West Coast Safari: Just a one hour drive from Cape Town, and the private reserve has free-roaming animals including giraffes, zebras, ostrich, buffalo, various antelope species, and more. They also have really nice accommodation so you could spend the night in the middle of their reserve with animals roaming around.
West Coast National Park: Around 30 minutes from West Coast Safari is the marine and coastal park known for its wetlands and birdlife. It's a great place to hike and kayak.
Bloubergstrand Beach: This beach is famous for having the iconic postcard view of Table Mountain across Table Bay. We also enjoyed a generous portion of ice cream while there.
Table Mountain Cableway: Take the cable car up to the top of Table Mountain for an iconic view of Cape Town. Keep wind conditions in mind because they do close the cableway when it gets too windy. The summit is over a kilometer higher than the city, so it is noticably colder at the summit, and the strong Atlantic wind can be bone-chilling. So check the summit weather in advance and dress appropriately.


We left this day mostly unplanned to explore Cape Town itself at a relaxed pace.
Coffee Shops: Cape Town has an incredible coffee culture. We spent the morning at Truth Coffee Roasting, a unique steampunk themed cafe where you order from a newspaper style menu with lots of nooks to read or chat in.
Beaches: Cape Town is known for its beautiful beaches. Camps Bay Beach is the most famous, with its white sand, turquoise water, and dramatic Twelve Apostles mountain backdrop. Clifton has four small beaches (numbered 1-4) that are sheltered from wind. The water is cold, but the scenery is beautiful.
District Six Museum: This museum tells the painful history of District Six, a vibrant multi-racial neighborhood that was destroyed during apartheid where 60,000 residents forcibly removed, and their homes razed to dust. It's a powerful and important museum that provides context for understanding Cape Town and South Africa's apartheid history.
Other Options: We considered visiting Robben Island, where Nelson Mandela was imprisoned for 18 years, but weren't able to get tickets. If you're interested, book well in advance as tours are small and sell out quickly.
We packed up and headed to the airport for our flight home. Cape Town International Airport is about 20β30 minutes from the city center, but allow extra time during morning rush hour. If you have time before your flight, the V&A Waterfront is a great last stop for coffee or a final meal.
Length of Stay: Seven days felt like a good amount of time to see the main highlights without feeling rushed. You could easily spend two weeks exploring Cape Town and the surrounding region.
Weather: Cape Town can be windy, especially in summer. The wind doesn't ruin the experience but can impact activities like Table Mountain cable car (it closes in high winds).

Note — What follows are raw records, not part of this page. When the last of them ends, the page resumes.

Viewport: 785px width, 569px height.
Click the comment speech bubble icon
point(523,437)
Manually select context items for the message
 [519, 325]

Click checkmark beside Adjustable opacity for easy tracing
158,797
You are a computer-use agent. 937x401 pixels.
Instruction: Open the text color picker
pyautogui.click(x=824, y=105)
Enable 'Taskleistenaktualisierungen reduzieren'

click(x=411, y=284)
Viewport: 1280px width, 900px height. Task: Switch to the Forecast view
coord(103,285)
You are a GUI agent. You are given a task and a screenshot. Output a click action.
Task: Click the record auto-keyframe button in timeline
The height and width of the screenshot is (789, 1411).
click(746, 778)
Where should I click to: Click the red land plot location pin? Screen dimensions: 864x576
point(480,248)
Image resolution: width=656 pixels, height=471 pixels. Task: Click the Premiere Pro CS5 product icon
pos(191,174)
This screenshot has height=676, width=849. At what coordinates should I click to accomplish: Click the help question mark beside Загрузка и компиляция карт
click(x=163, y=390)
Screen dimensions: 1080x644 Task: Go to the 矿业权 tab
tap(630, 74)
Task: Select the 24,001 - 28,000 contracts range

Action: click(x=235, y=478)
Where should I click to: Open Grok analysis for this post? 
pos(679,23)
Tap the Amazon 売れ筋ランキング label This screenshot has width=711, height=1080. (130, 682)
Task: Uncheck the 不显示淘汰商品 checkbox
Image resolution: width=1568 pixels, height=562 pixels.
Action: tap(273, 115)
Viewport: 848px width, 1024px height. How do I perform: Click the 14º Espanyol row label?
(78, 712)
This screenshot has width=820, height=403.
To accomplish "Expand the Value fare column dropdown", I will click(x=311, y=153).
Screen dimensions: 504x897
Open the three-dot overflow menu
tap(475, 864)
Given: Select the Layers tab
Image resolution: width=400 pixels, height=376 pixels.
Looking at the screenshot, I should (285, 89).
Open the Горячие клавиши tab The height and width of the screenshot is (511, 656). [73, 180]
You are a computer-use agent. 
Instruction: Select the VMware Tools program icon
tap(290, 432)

Day Trips: Most major attractions are within 1-2 hours of the city, making Cape Town perfect for day trips. Having a car gives you the most flexibility but taking Ubers is also possible.
Wine Tours: If you don't want to drive, there are excellent wine tour companies that will take you through Stellenbosch, Franschhoek, or the other wine regions.
Penguins: Go to Boulders Beach earlier in the day for smaller crowds. The penguins are active and adorable no matter what time you visit.
Cape Town exceeded all our expectations. The combination of natural beauty, wildlife, wine, food, and culture makes it one of the most well-rounded destinations we've visited. It was the perfect way to end our six-week Southern Africa adventure, and we left already planning our return. If you're looking to work remote or just go on vacation, it is really the perfect place with lots to do.